In Detroit, das seit Jahrzehnten von der Demokratischen Partei regiert wird, haben der demokratische Bürgermeister Mike Duggan und die Gewerkschaft Detroit Federation of Teachers zum Tod von Jimari Williams und dem Ausbruch an der Marcus Garvey Academy geschwiegen.

Der Fall Jimari Williams zeigt, wie Staat und Medien im Kapitalismus jetzt mit der Bevölkerung umspringen: Arbeiter und Kinder erkranken in der Schule oder am Arbeitsplatz und sterben, ohne dass etwas dagegen getan wird. Die Todesursachen werden nicht einmal ermittelt. Niemand erfährt, was passiert. Die Berichterstattung wird unterdrückt. Und wenn eine weitere Pandemie ausbricht, wovor Wissenschaftler aufgrund des Klimawandels eindringlich warnen, wird nichts versucht, um sie aufzuhalten. Es wird überhaupt nichts getan, um Leben zu retten.

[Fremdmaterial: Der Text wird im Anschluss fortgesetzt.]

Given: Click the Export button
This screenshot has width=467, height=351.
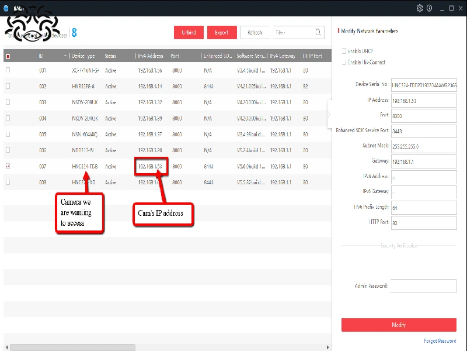Looking at the screenshot, I should click(222, 33).
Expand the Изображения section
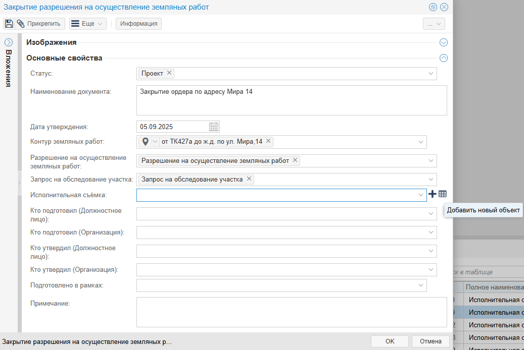 [x=444, y=43]
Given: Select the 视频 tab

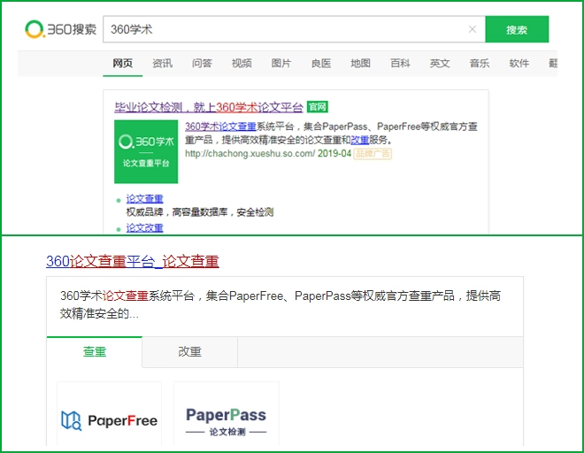Looking at the screenshot, I should (242, 63).
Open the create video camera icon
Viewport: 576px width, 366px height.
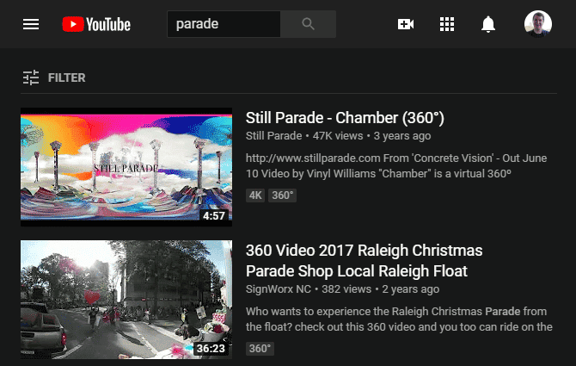click(x=406, y=24)
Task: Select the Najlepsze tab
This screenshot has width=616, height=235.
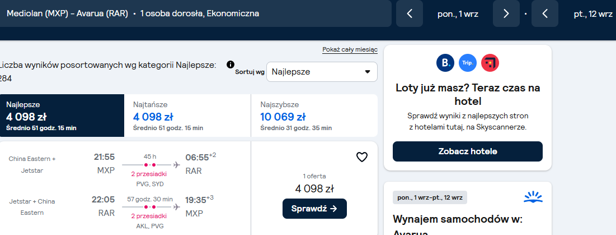Action: 62,116
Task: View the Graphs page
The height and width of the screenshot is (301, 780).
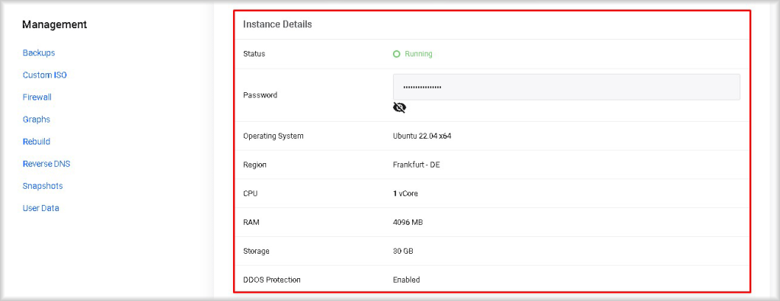Action: [x=37, y=120]
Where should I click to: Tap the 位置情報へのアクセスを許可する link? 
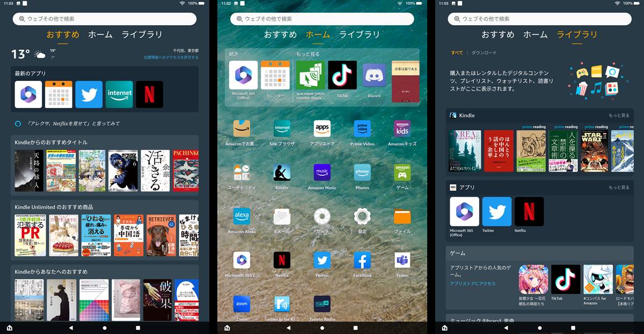point(171,57)
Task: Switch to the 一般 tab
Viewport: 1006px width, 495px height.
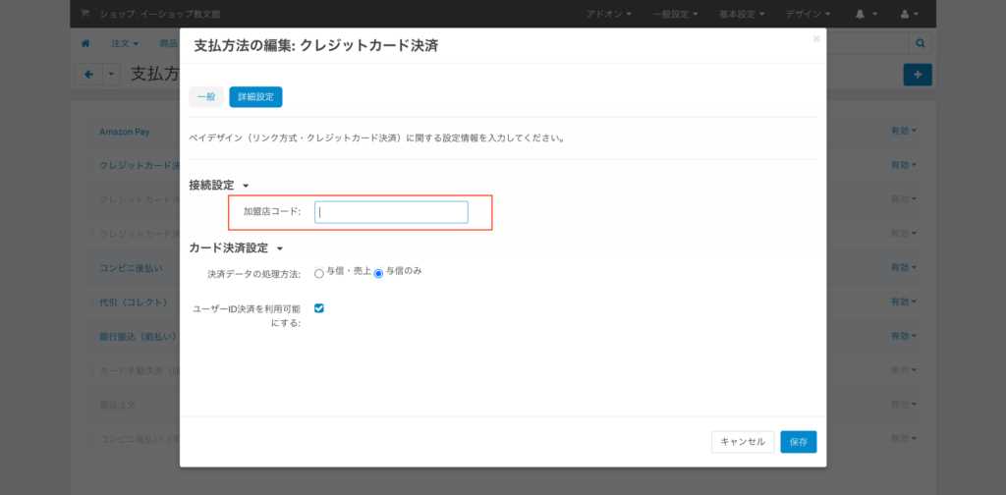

Das ist es, was der Kapitalismus für die Arbeiter in den USA und der ganzen Welt bereithält.

Die einzige Partei, die der profitorientierten Todespolitik in der Pandemie konsequent entgegentritt, ist die Socialist Equality Party, zusammen mit ihren Schwesterparteien im Internationalen Komitee der Vierten Internationale. Wir fordern ein sozialistisches öffentliches Gesundheitswesen, in dem die Sicherheit am Arbeitsplatz durch Aktionskomitees der Arbeiter selbst und in den Schulen durch Aktionskomitees der Lehrer, Eltern und Schüler kontrolliert wird.

2020 wurde ein Netzwerk von Aktionskomitees für sichere Schulen, der Educators’ Rank-and-File Safety Committees, gegründet, das auch in Michigan vertreten ist und den Widerstand gegen die Corona-Verbreitung in den Schulen organisiert, um Leben zu retten. Diese Komitees sind heute notwendiger denn je, weil sich Covid-19 und andere Krankheiten unkontrolliert in Schulen und an Arbeitsplätzen ausbreiten, während die herrschenden Eliten eine rücksichtslose Sparpolitik zur Finanzierung ihrer riesigen Militärbudgets betreiben.

Die Erfahrung der Corona-Pandemie hat die Brutalität und Irrationalität des kapitalistischen Systems offenbart. Dieses System muss durch eine geplante sozialistische Weltwirtschaft ersetzt werden, in der die Bedürfnisse der Menschen und die öffentliche Gesundheit Vorrang vor privaten Profitinteressen haben.